Ex vivo myofiber mitochondrial bioenergetic response to incubation in therapeutic metformin levels. Data are reported as the raw values ± SE of fiber bundles collected at PRE, and not incubated with metformin (open squares), connected to the raw values of fiber bundles, also collected at PRE, that were incubated for one hour in 12 μM metformin (dark gray squares). panel A: mitochondrial complex-specific, state 3, and fatty acid oxidation respiration (FAO) rates. Malate, pyruvate, ADP and succinate were utilized to simulate respiration. To inhibit mitochondrial complexes 1, 2, 3, and 4 (C1, C2, C3 and C4) rotenone, malonate, antimycin A, and potassium cyanide were utilized, respectively. FAO was assessed with palmitoyl-l-carnitine chloride, l-carnitine hydrochloride, malate, and ADP. Panel B: mitochondrial- H2O2 emission and production rates. To stimulate hydrogen peroxide emission and production, hydrogen peroxide oxidoreductase followed by succinate was administered.
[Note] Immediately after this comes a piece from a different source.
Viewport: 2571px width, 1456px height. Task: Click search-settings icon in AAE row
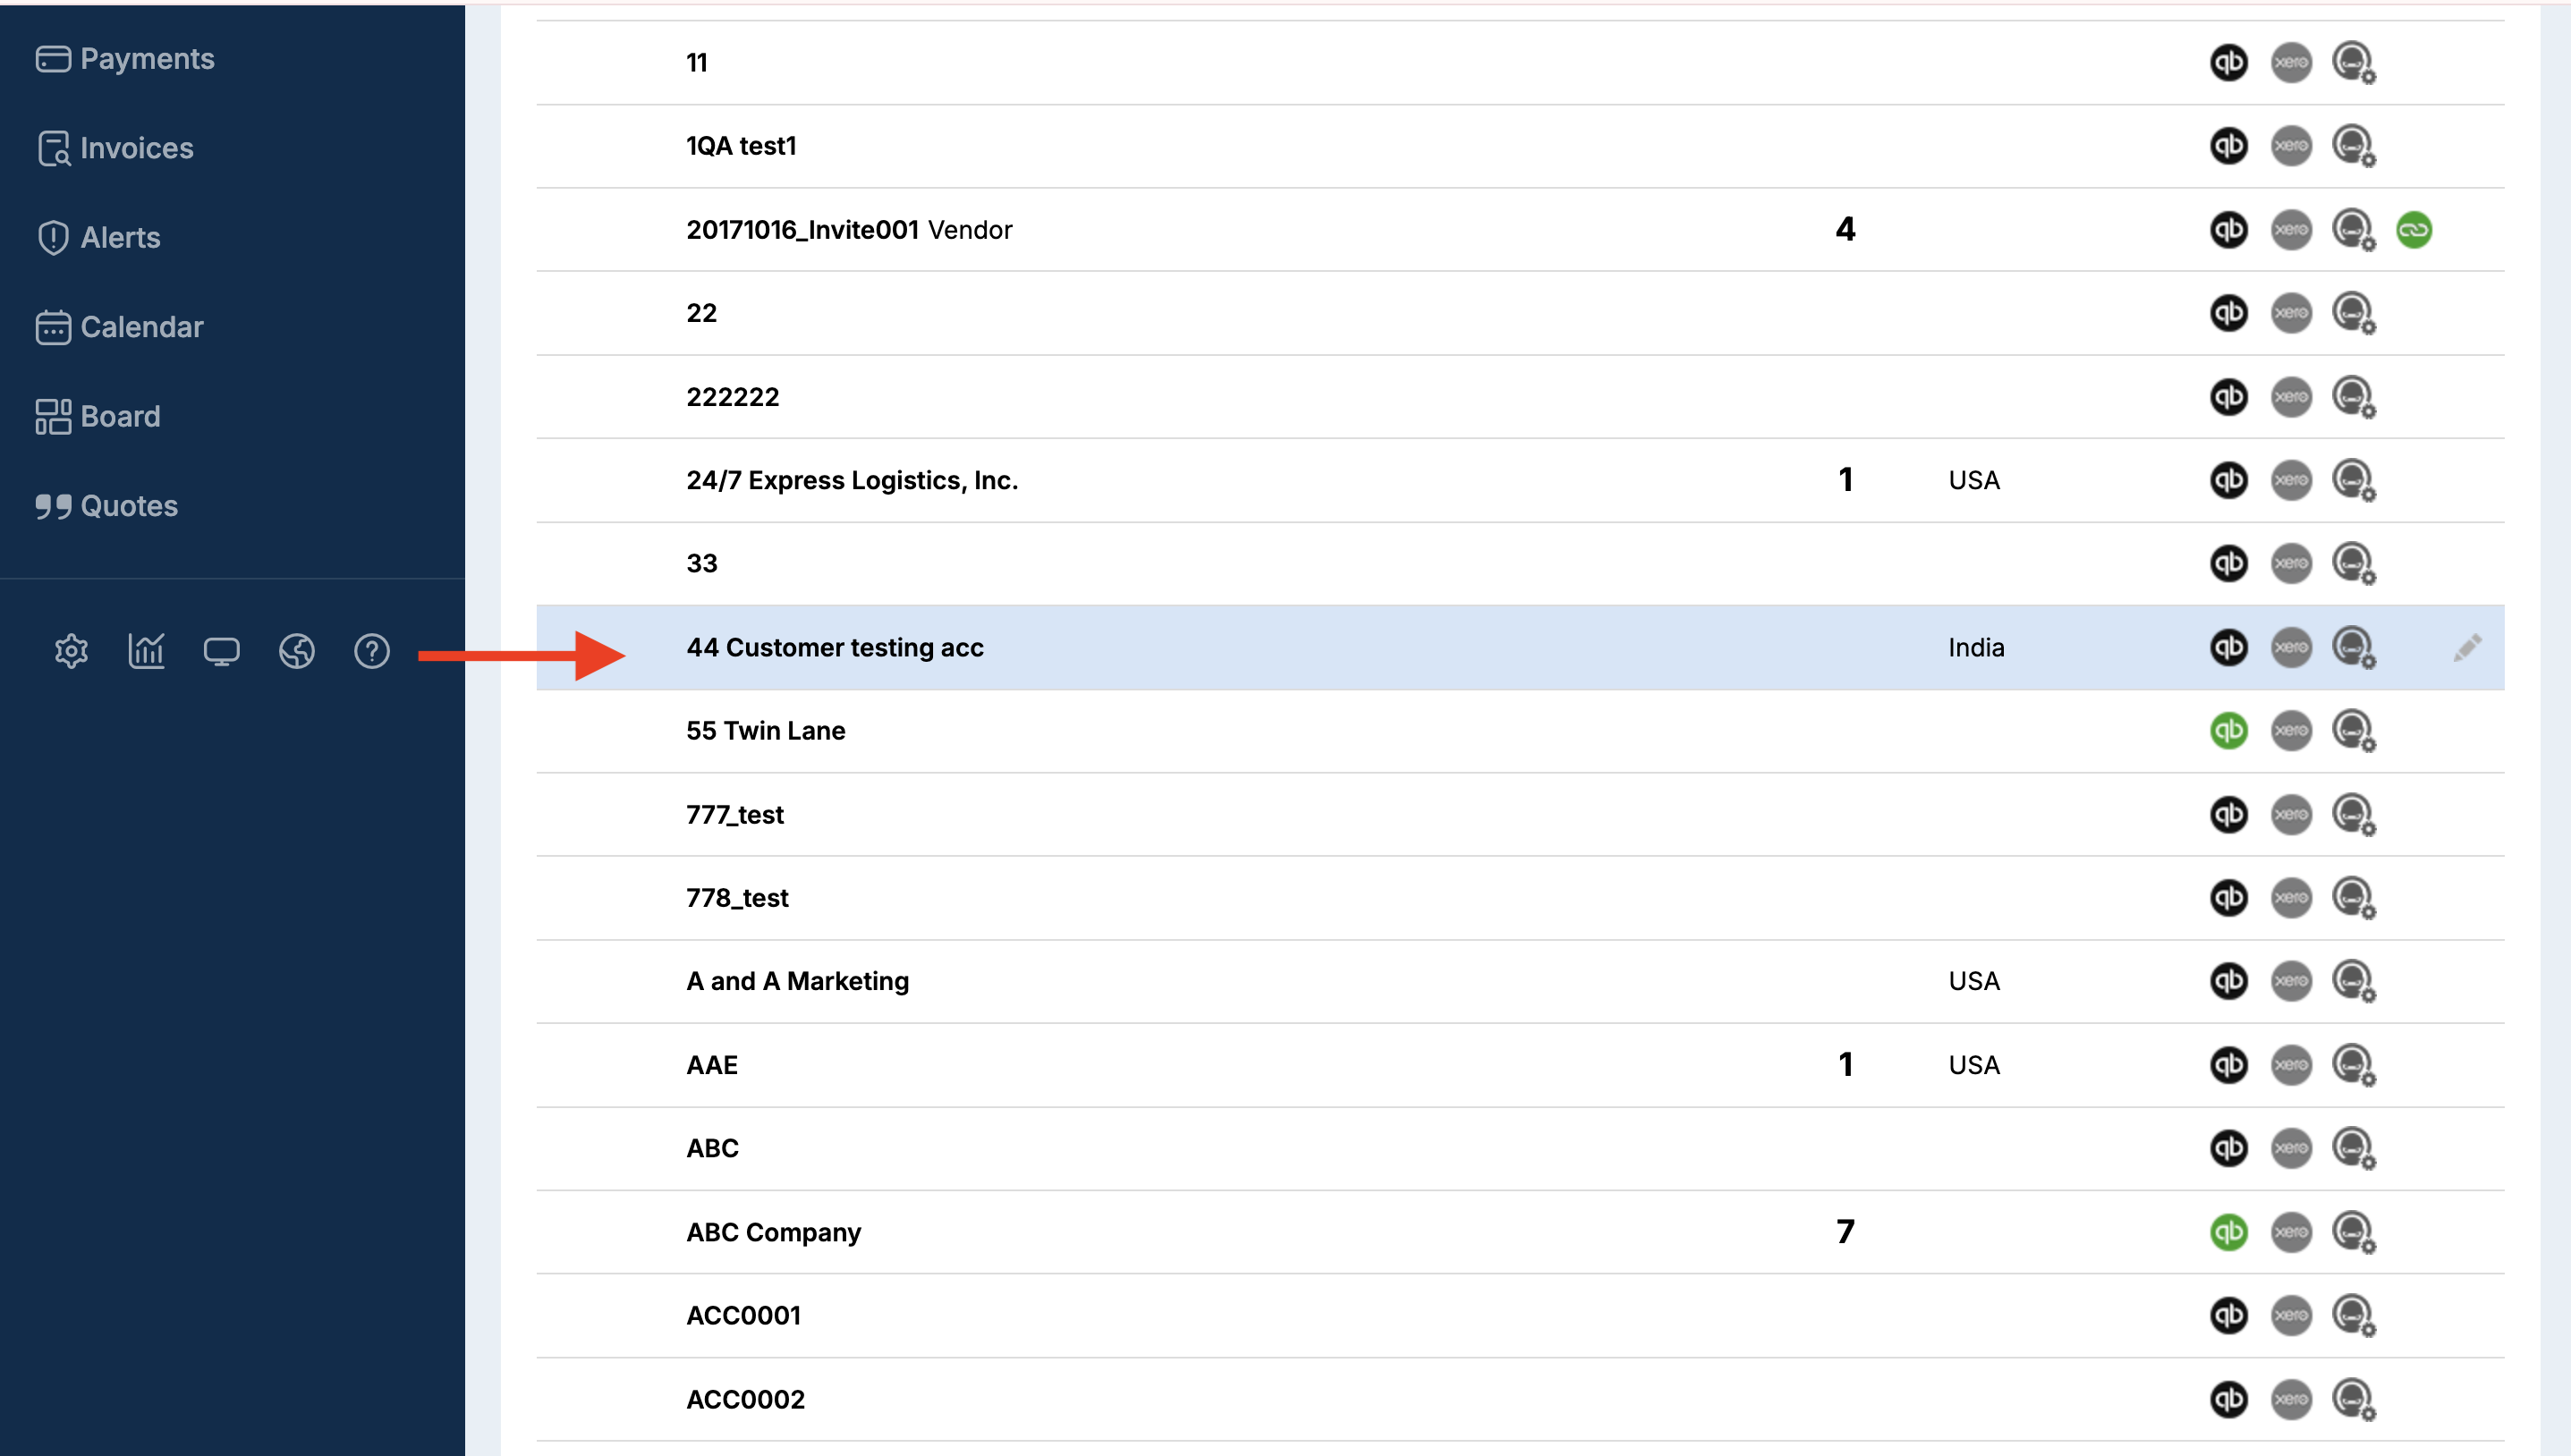(2353, 1065)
Carmustine and auranofin (inhibitors of reactive oxygen species buffers) were then added to maximize hydrogen peroxide emission and production.

Figure 4.

Myofiber type-specific satellite cell content, size, and capillarity in response to short-term metformin treatment in healthy, older adults. Data are reported as the mean fold-change from PRE ± SE. Red depicts data for CON while blue depicts data for METF. The dashed line on the Y-axis represents the PRE timepoint. Displayed in panel A: satellite cell content; panel B: myofiber size; panel C: myofiber capillarity, defined as capillary-to-fiber perimeter exchange index (CFPE). Panel D: Representative image of the immunofluorescent staining for satellite cell content and capillarity in frozen skeletal muscle cross-sections. Top left panel: depicts a mosaic, merged image of the entire muscle cross-section, captured at 20x magnification. The yellow box in the top left panel represents the image area for the top right panel: depicting satellite cell content, with yellow arrows pointing at Pax7+/DAPI+ cells; bottom left panel: depicting muscle capillaries; and the bottom right panel depicting a close-up, merged image. Satellite cells are shown in green, myonuclei are shown in blue, capillaries are shown in red, and both type 1 myofibers and fiber borders are shown in gray.

Figure 5.

Correlation between changes in type 1 myofiber satellite cell content and changes in mitochondrial H2O2 emission rates in response to short-term metformin treatment in healthy, older adults. Data are reported as individual fold-change data points with type 1 myofiber satellite cell content displayed on the y-axis and H2O2 emission rates displayed on the x-axis. Red depicts data for CON while blue depicts data for METF. Pearson coefficient squared and p-values for both groups pooled, CON, and METF are reported on the figure, and lines of best fit for CON and METF are displayed.